I have a 6 year old ds who has lots of smallish toys, figures with removable heads etc. We have one open plan living room which he & dd who's almost 2 both play in. Although I've told him he must be careful around her I'm worried she is going to get hold of something unsuitable.
He doesn't like playing alone in his room so he does have toys downstairs.

I did buy some clear plastic boxes with lids to lut his things in but it turns out dd can open them!

Can anyone recommend some boxes that he will be able to undo but not her?

What do other people do to keep toddlers safe from older children's toys?

ultraviolet11 Sat 01-Mar-14 12:54:05

hi I started a similar thread to this yesterday as I have similar issue. Some good ideas on there. on phone so not sure how to link it's still active on GH.

PigeonPie Sat 01-Mar-14 14:53:27

If they don't share a bedroom, store everything your DS wants in his bedroom and put a stairgate on the door which he has control of to keep his younger sibling out.

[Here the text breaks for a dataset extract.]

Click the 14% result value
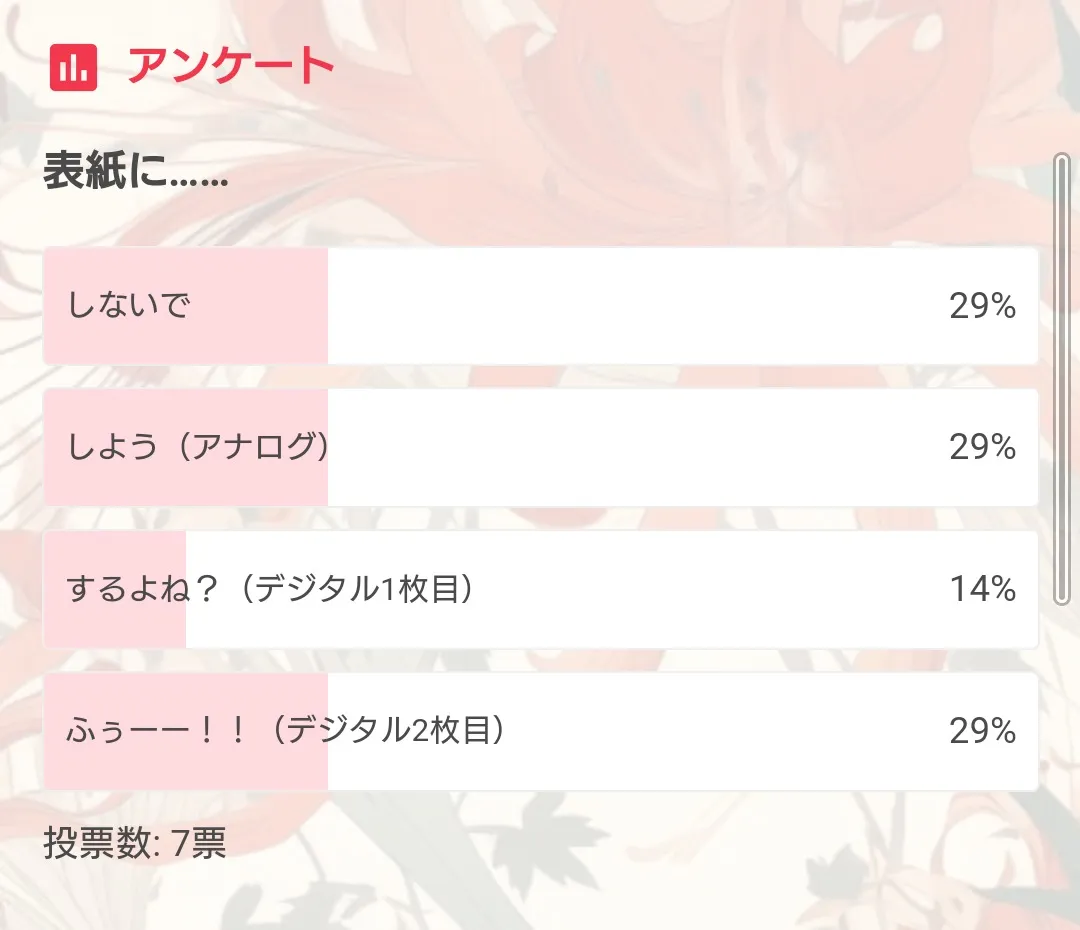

Worked form my sister's two.

minesapintofwine Sat 01-Mar-14 22:18:53

Is it possible to put ds's toys higher than dd can reach? Eg. Ikea Expedia units plus the boxes on the wall, or just boxes on shelves. Maybe high enough that ds has to use a childs step? Or is it possible to seperate the playroom into two parts with some kind of barrier dd can't get through big imagination here.

minesapintofwine Sat 01-Mar-14 22:20:29

Ah its a living room not a playroom! My twins are 2 and im considering the Expedia unit on wall to stop every single toy coming out at the same time

Wingdingdong Sat 01-Mar-14 22:27:58

If your DD's almost 2, is she reliable enough to teach how to play with the toys? My DS was 2 last month, we don't keep the toys separate (in fact, he's good enough with little things that we gave him a Playmobil advent calendar at Christmas too). We kept that kind of thing in DD's room, only bringing them downstairs to play with under supervision, until we were fairly sure that DS was ok with small pieces - but gradual, frequent exposure seemed to work. DS loves Playmobil and also builds things with small Lego. It's good for his fine motor skills and eye-hand coordination. Obvs if he was a child who put everything in his mouth we'd still keep the stuff separate, but he's never done that.

We do put some things on shelves that only DD can reach - mostly her 'precious' stuff, not necessarily dangerous. The Ikea Expedit unit with the plastic boxes is pretty good for that, then the older DC can reach for the whole box and put it back themselves. Tbh DS can now reach those shelves by pulling a chair up, but he knows not to touch her stuff now (think he's afraid of his sister's temper!).

I can't recommend any boxes with lids. Even the lock'n'lock stuff could be opened by DS by 18m. Unless you get a toy chest with a padlock?! Personally I felt it worked better to teach DS to be careful, because I couldn't rely enough on DD not to leave the stuff lying around/under sofas etc - but I know that depends on both children's personalities and ages.

Wingdingdong Sat 01-Mar-14 22:29:53

Xpost with Minesapint as I wandered off to refill my wine glass! But the Expedit unit is great, we have the 4x4 so you can switch around boxes/books etc as the DC grow.

RandomMess Sat 01-Mar-14 22:31:04

We used the high trofast units so we had to get them down for the older ones to play with.